Os produtores de suínos de Mato Grosso querem que a garantia do preço mínimo e reforço nos estoques de milho amenizem os prejuízos deixados pela crise no setor. O preço mínimo para a venda do quilo vivo deveria ser de R$ 2,50 para cobrir os gastos de produção.

Outra reivindicação é que a a Companhia Nacional de Abastecimento (Conab) reforce os estoques de milho para atender a cadeia da carne, que consome por ano cerca de 4 milhões de toneladas. “A Conab não tem estoque de passagem, chegando a apenas 100 mil toneladas que já estão designadas para os estados do Nordeste e Sul do país”, pontua o diretor  da Associação dos Criadores de Suínos de Mato Grosso (Acrismat), Custódio Rodrigues.

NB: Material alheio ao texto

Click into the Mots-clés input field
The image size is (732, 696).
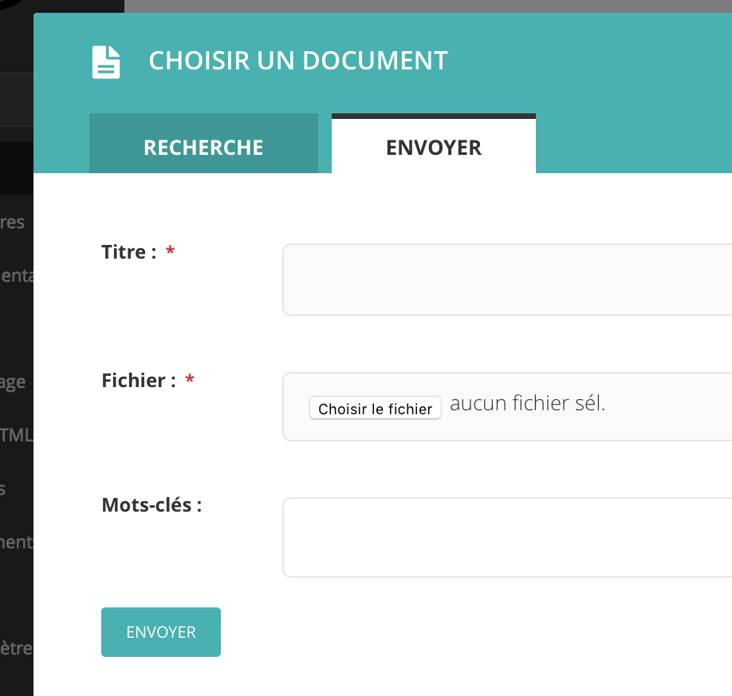pyautogui.click(x=507, y=537)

As medidas reivindicadas para a suinocultura mato-grossense visam cobrir os estragos deixados pela crise que ocorreu no ano passado, quando os custos de produção ficaram maiores que o preço pago pelo quilo do suíno vivo. A situação fez com que produtores buscassem empréstimos bancários ou rendimento de outras culturas, como a soja, para continuar na atividade.

É o caso do suinocultor Alcindo Uggeri, dono de oito galpões com cerca de 4,5 mil suínos, em Nova Mutum, município localizado a 269 quilômetros de Cuiabá. Ele conta está aliviado porque o preço pago pela carne está acima do que gasta para produzir. “Teve época em que vendemos nossos animais entre R$ 1,75 e R$ 1,80 o quilo, quando tínhamos o custo da ração a R$ 2,10 ou R$ 2,20”, conta.

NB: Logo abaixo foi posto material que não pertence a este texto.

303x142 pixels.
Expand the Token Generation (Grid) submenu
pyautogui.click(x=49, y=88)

Ele é um dos 14 criadores que há 23 anos se organizaram para montar uma cooperativa de suínos em Nova Mutum. Diante de uma crise como a do ano passado, fica difícil para os cooperados desistirem da atividade por causa dos altos investimentos feitos ao longo do tempo. Mas o presidente da cooperativa acredita que a fase já é de recuperação. ” A expectativa é que o preço do suíno aumente e o custo de produção fique estável”, presidente da Copermutum, Valdomir Ottonelli.